## Text section
#####

November 2017

From barefoot running to diabetic neuropathy 168523460

Because footwear alters sensory perception, research examining the role of cutaneous feedback in barefoot running may provide important insight related to some of the gait changes that occur in patients with diabetes and others who suffer from distal symmetric peripheral neuropathy.

By Melissa Thompson, PhD, and Kristine Hoffman, DPM, FACFAS

Shod running and peripheral neuropathy are two research topics that may seem unrelated, but they do have a key element in common—sensory feedback. Several studies have indicated footwear blocks sensory feedback, resulting in gait changes in runners.1-4 Similarly, peripheral neuropathy by definition alters sensory feedback, leading to gait changes in that patient population. Emerging research on how footwear affects the gait of runners may have implications for addressing gait changes in patients with diabetes and others who suffer from peripheral neuropathy.

Peripheral neuropathy is a common disorder affecting up to 7% of the US population.5 Peripheral neuropathy can result in numerous morbidities, including severe neuropathic pain, loss of sensation, foot ulceration, Charcot neuroarthropathy, amputation, falls, fracture, increased mortality, and impaired quality of life.6 Distal symmetric polyperipheral neuropathy (DSPN) presents as numbness, paresthesias, and/or pain that typically begins at the toes and spreads proximally. DSPN can be progressive and can eventually take on a stocking-and-glove distribution. Neuropathies are the most chronic complication of diabetes, with DSPN accounting for approximately 75% of cases of diabetic neuropathy.7,8 Other etiologies of DSPN include chronic alcohol abuse, nutritional deficiency, toxins including medications and chemotherapy, genetic disorders, inflammatory conditions, other metabolic disorders, chronic infections, neoplasms, and idiopathic causes. Given its high prevalence, diabetic neuropathy is the most frequently studied type of DSPN.

Footwear that blocks sensory feedback from the feet and results in gait changes may be a modifiable parameter in patients with diabetic peripheral neuropathy.

The pathogenesis of developing DSPN can be multifactorial. Numerous risk factors contribute to the development of DSPN in patients with diabetes, including genetic predisposition, hyperglycemia, hyperlipidemia, hypertension, increased height, smoking, and exposure to other neurotoxic agents.9-11 The exact mechanism for development of diabetic DSPN is unknown, but several biochemical mechanisms, including the polyol pathway, advanced glycation end products, and oxidative stress, are thought to contribute. Small fiber sensory neurons are damaged first in diabetic DSPN, affecting the modalities of light touch, pain, and temperature. With prolonged hyperglycemia, further damage occurs to the large sensory nerve fibers, affecting the modalities of limb proprioception, vibration, and deep pressure. Clinically, DSPN most commonly results in loss of vibratory sensation and loss of pressure sensation, as measured with a 5.07-g monofilament.12

Neuropathy and gait

Numerous gait changes are associated with diabetic neuropathy. General gait changes seen in patients with diabetic neuropathy include reduced walking speed, reduced cadence, decreased step length, and altered acceleration patterns.13,14 With respect to walking speed, patients with diabetic peripheral neuropathy walk more slowly than healthy controls of the same age.13,15 Menz et al and Dingwell et al found that patients with loss of plantar cutaneous sensation secondary to diabetic DSPN tended to have a slower preferred walking speed.13,14

Diabetic neuropathy is associated with altered gait kinematics, reduced ankle dorsiflexion and plantar flexion, as well as reduced knee flexion and extension, seen in patients with diabetic neuropathy compared with controls.16,17 Gait kinetics are also altered in patients with diabetic peripheral neuropathy, who exhibit smaller peak plantar flexion moments than controls.18-20

Additionally, decreases in strength, as well as muscle mass, are seen in individuals with diabetic neuropathy. Specifically, reductions in ankle plantar flexion strength and knee maximal isokinetic strength have been identified in individuals with diabetic neuro­pathy.21,22 Muscular atrophy, beginning with the intrinsic foot muscles and progressing proximally, is thought to23 produce the muscle weakness seen in patients with diabetic neuropathy. Atrophy of the intrinsic foot musculature, in addition to compensation for sensory loss, contributes to increases in peak plantar pressure in the forefoot and midfoot seen in individuals with diabetic neuropathy.16,17,22 These increases in peak plantar pressures are a primary contributor to diabetic foot ulceration.

#####

## Data under study
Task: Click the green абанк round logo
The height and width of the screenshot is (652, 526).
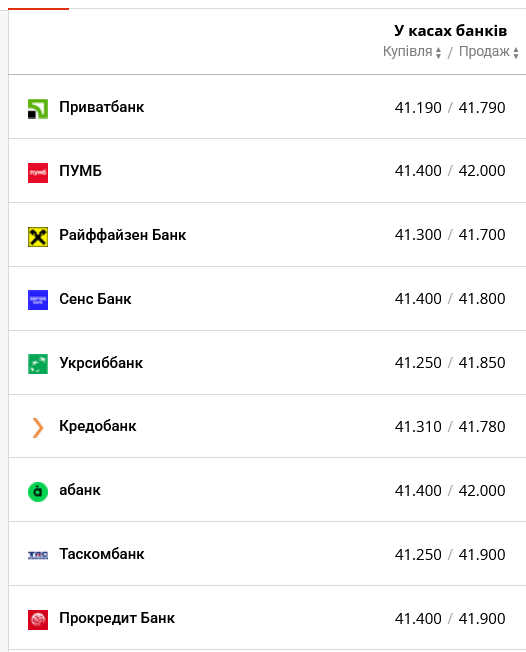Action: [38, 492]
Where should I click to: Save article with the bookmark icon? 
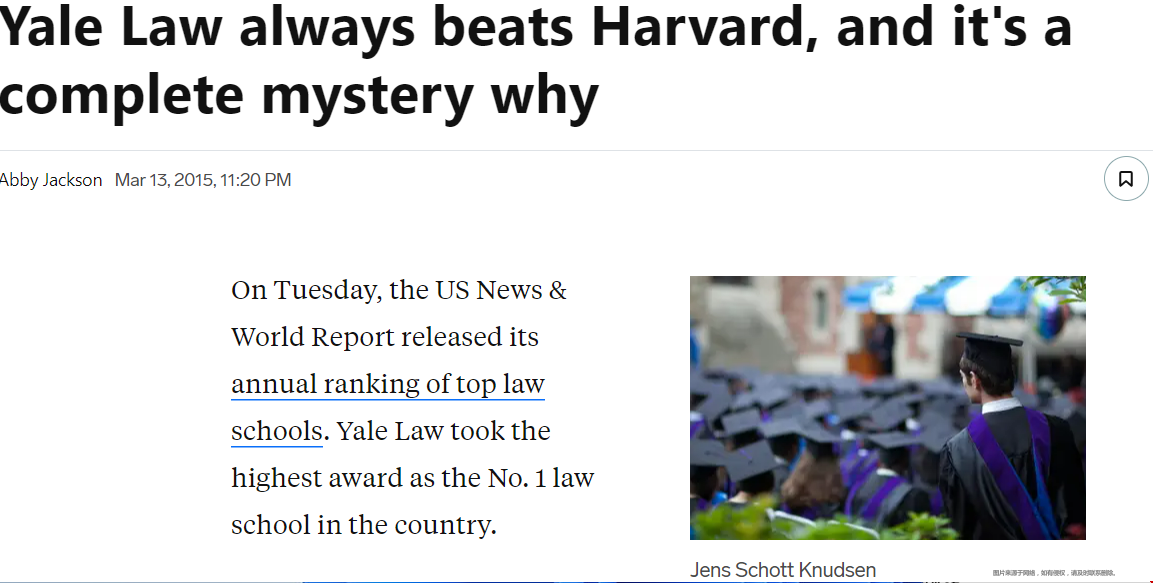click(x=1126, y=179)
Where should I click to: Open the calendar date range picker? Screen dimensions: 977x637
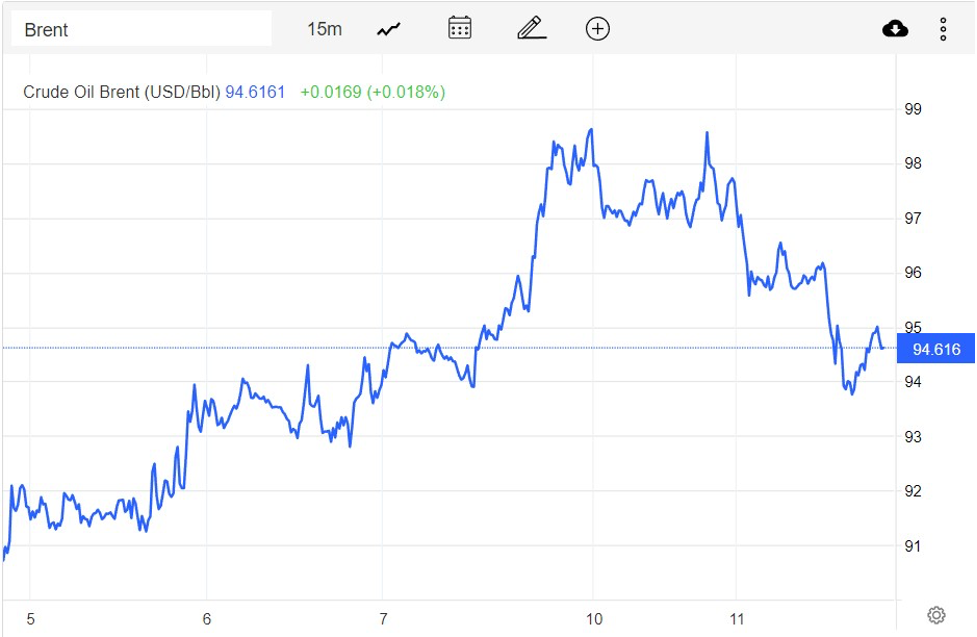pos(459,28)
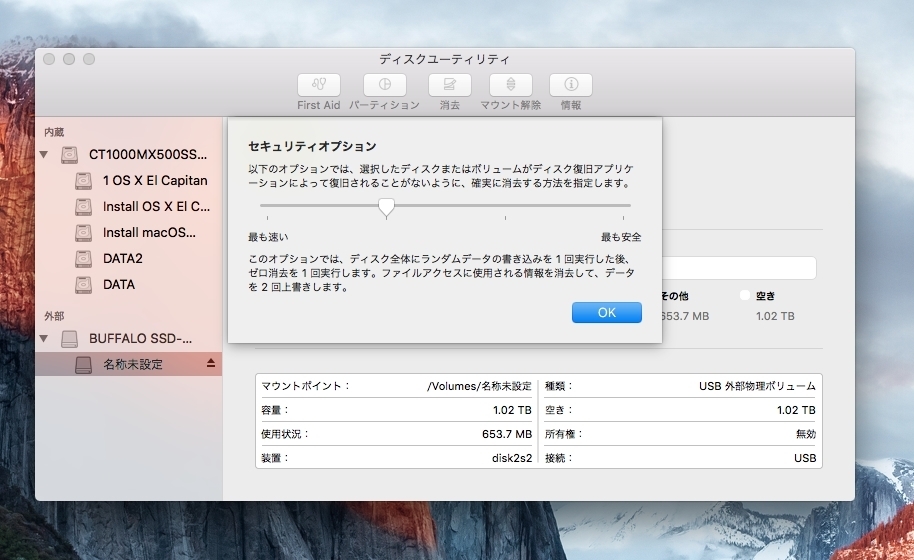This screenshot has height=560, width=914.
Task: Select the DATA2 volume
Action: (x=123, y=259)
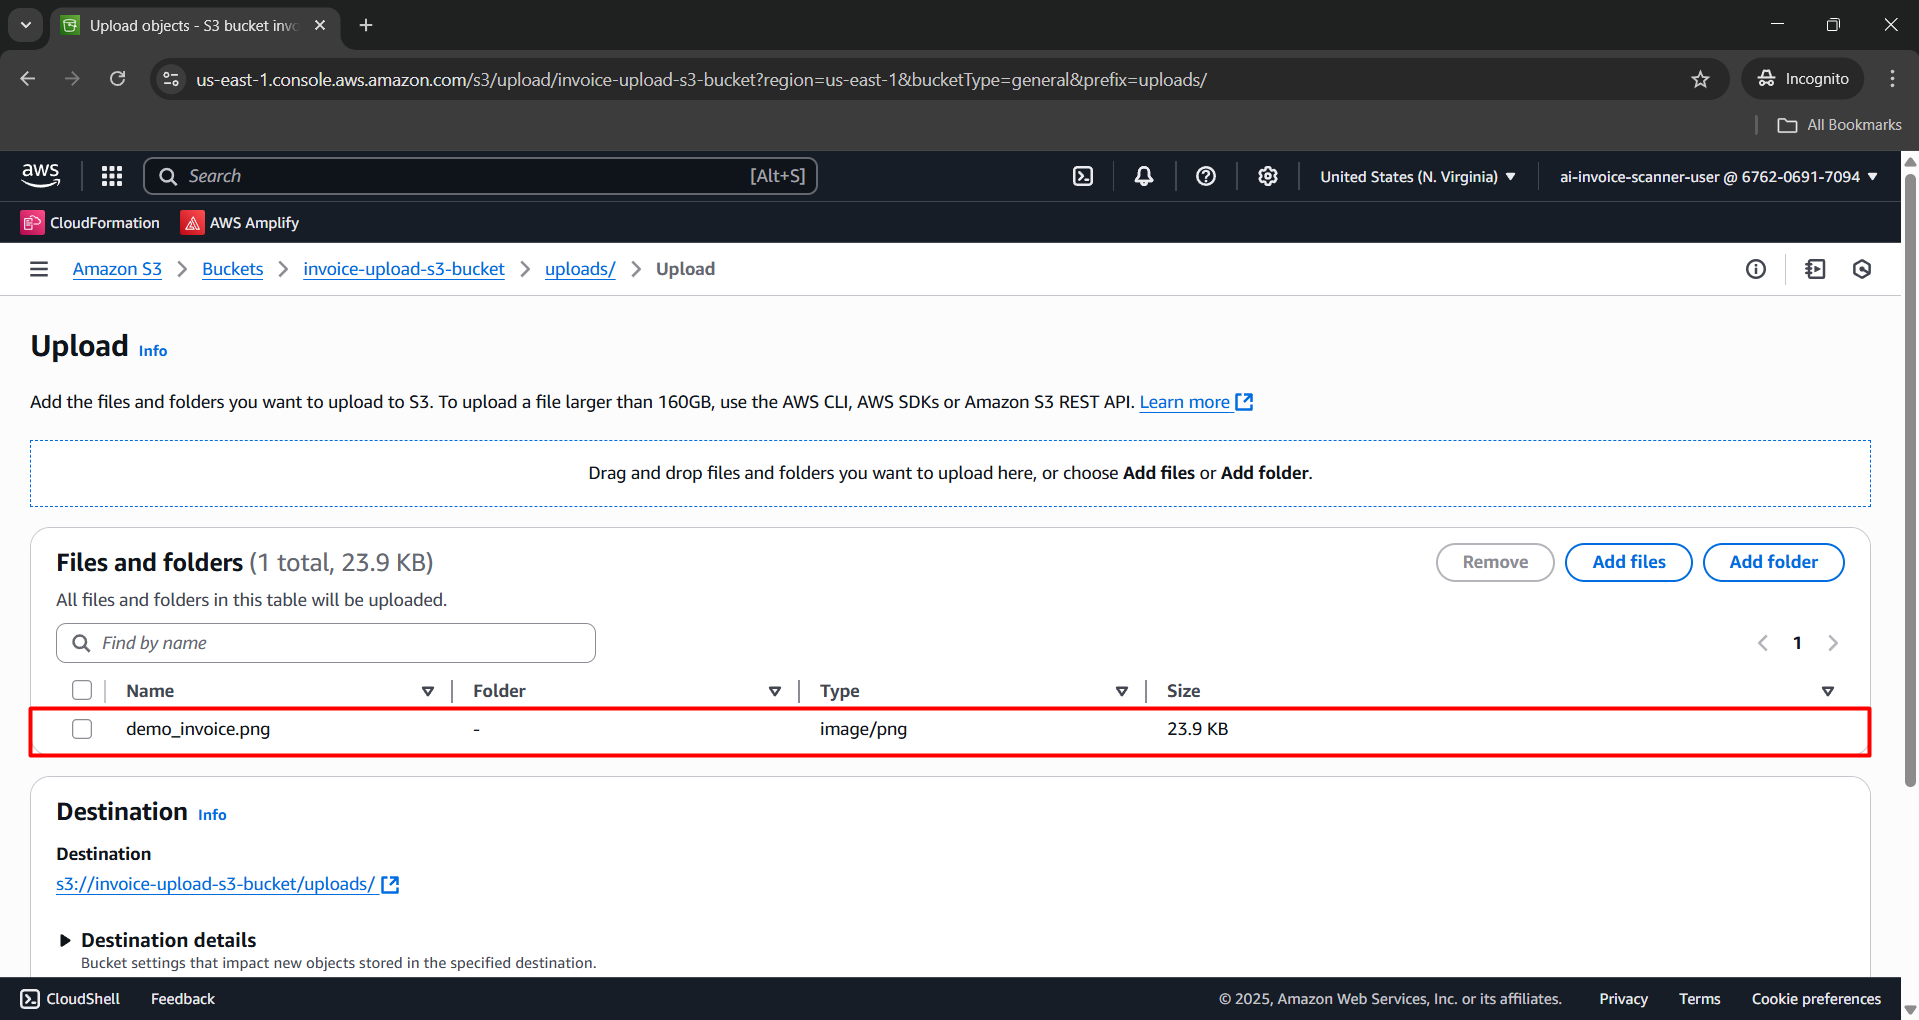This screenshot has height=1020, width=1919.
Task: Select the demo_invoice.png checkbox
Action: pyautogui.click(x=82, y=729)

#####

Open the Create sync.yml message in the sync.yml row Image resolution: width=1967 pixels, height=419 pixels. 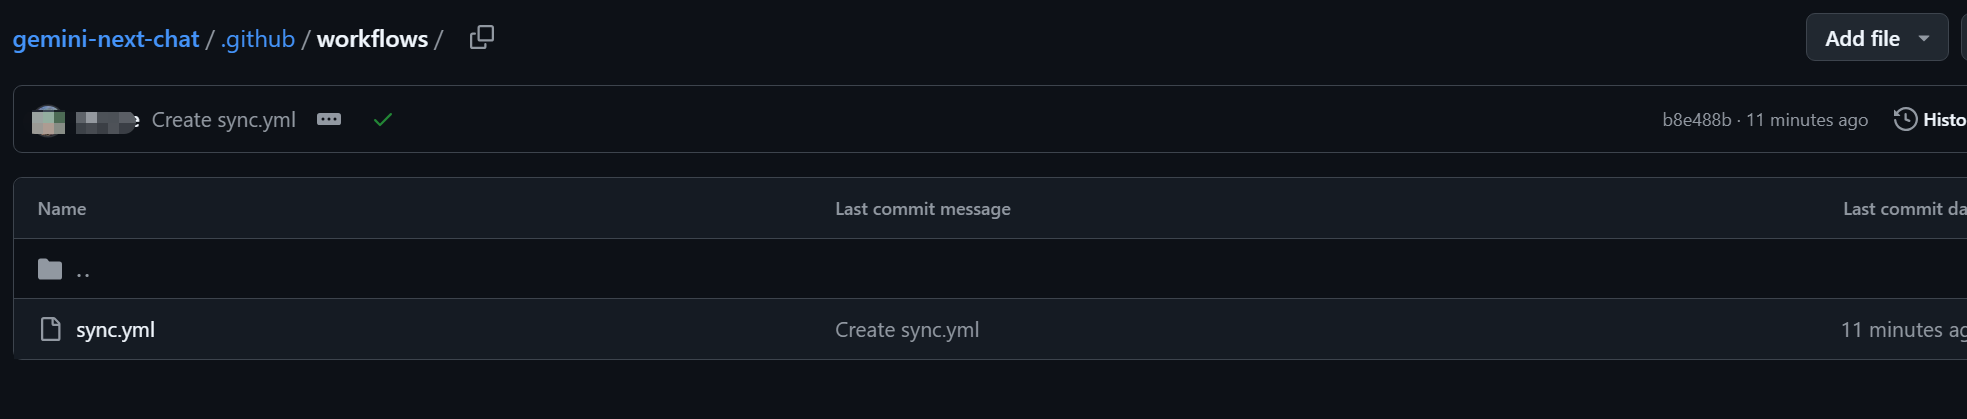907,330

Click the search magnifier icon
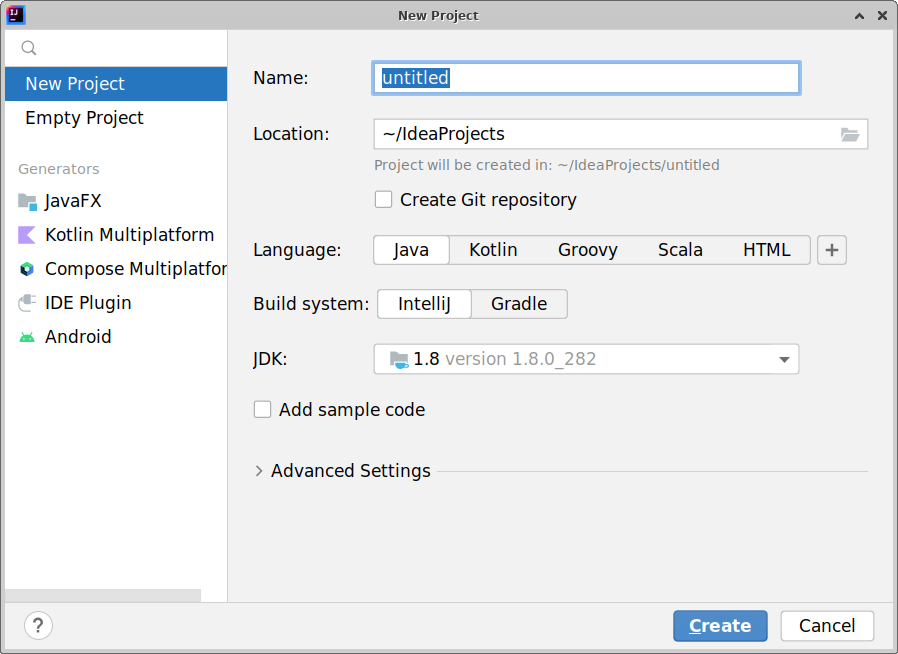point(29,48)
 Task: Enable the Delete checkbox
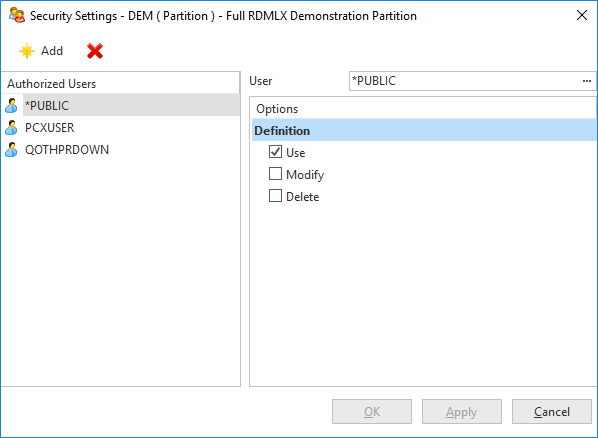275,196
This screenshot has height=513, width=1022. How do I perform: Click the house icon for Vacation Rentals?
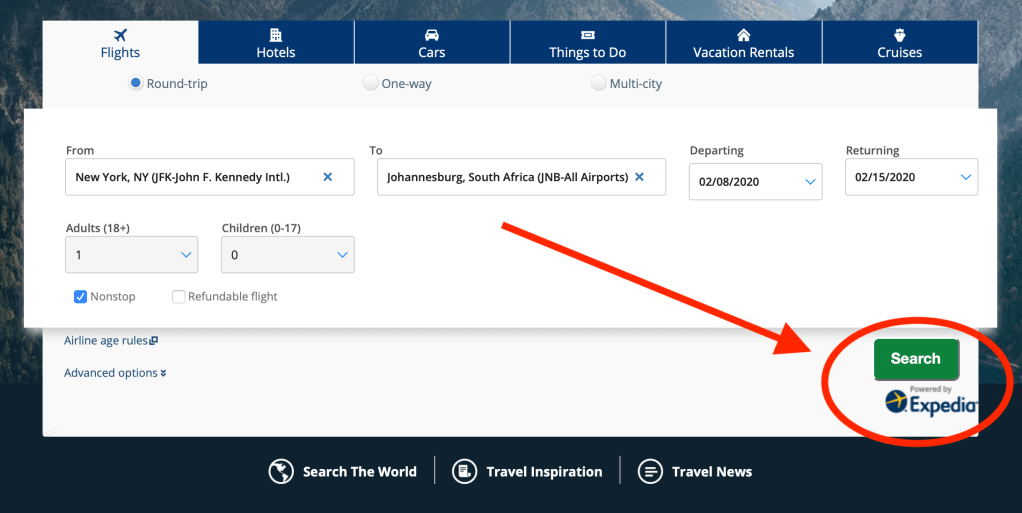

#####

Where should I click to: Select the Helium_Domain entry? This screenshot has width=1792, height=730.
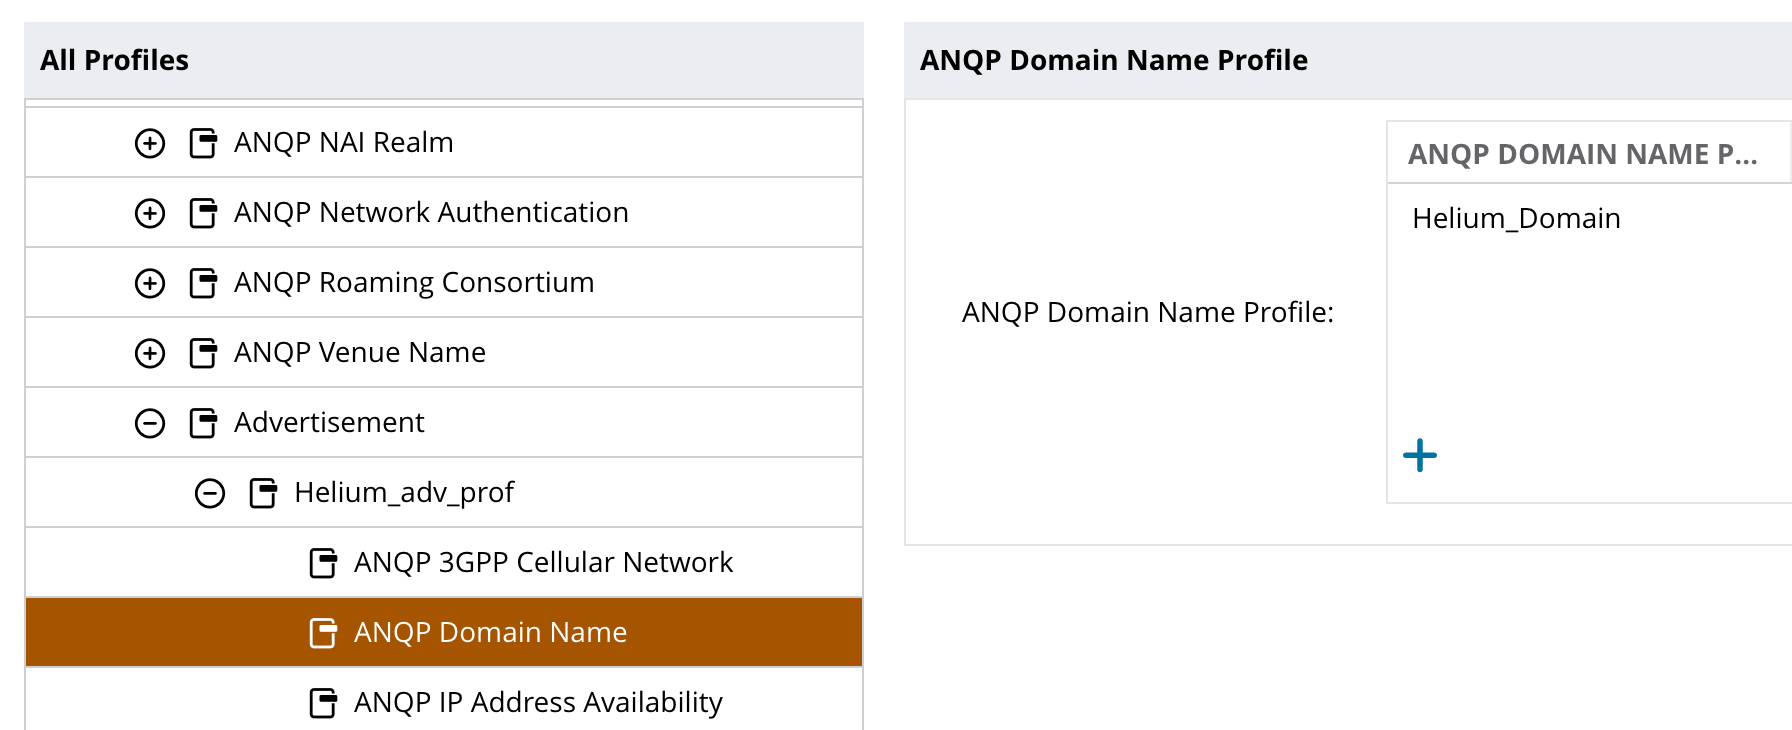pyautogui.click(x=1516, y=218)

#####

## Requirement 1
From the neuropathy article above, copy out everything from "Footwear that blocks" down to "diabetic peripheral neuropathy.".
## Requirement 2
Answer these questions from the neuropathy article:
(a) Up to what share of the US population does peripheral neuropathy affect?
(b) What monofilament is named for measuring loss of pressure sensation?
(c) With which muscles does the muscular atrophy in diabetic neuropathy begin?
## Requirement 3
List every risk factor that the neuropathy article says contributes to the development of DSPN in patients with diabetes.

## Exercise solution 1
Footwear that blocks sensory feedback from the feet and results in gait changes may be a modifiable parameter in patients with diabetic peripheral neuropathy.

## Exercise solution 2
(a) Up to 7%
(b) A 5.07-g monofilament
(c) The intrinsic foot muscles

## Exercise solution 3
- Genetic predisposition
- Hyperglycemia
- Hyperlipidemia
- Hypertension
- Increased height
- Smoking
- Exposure to other neurotoxic agents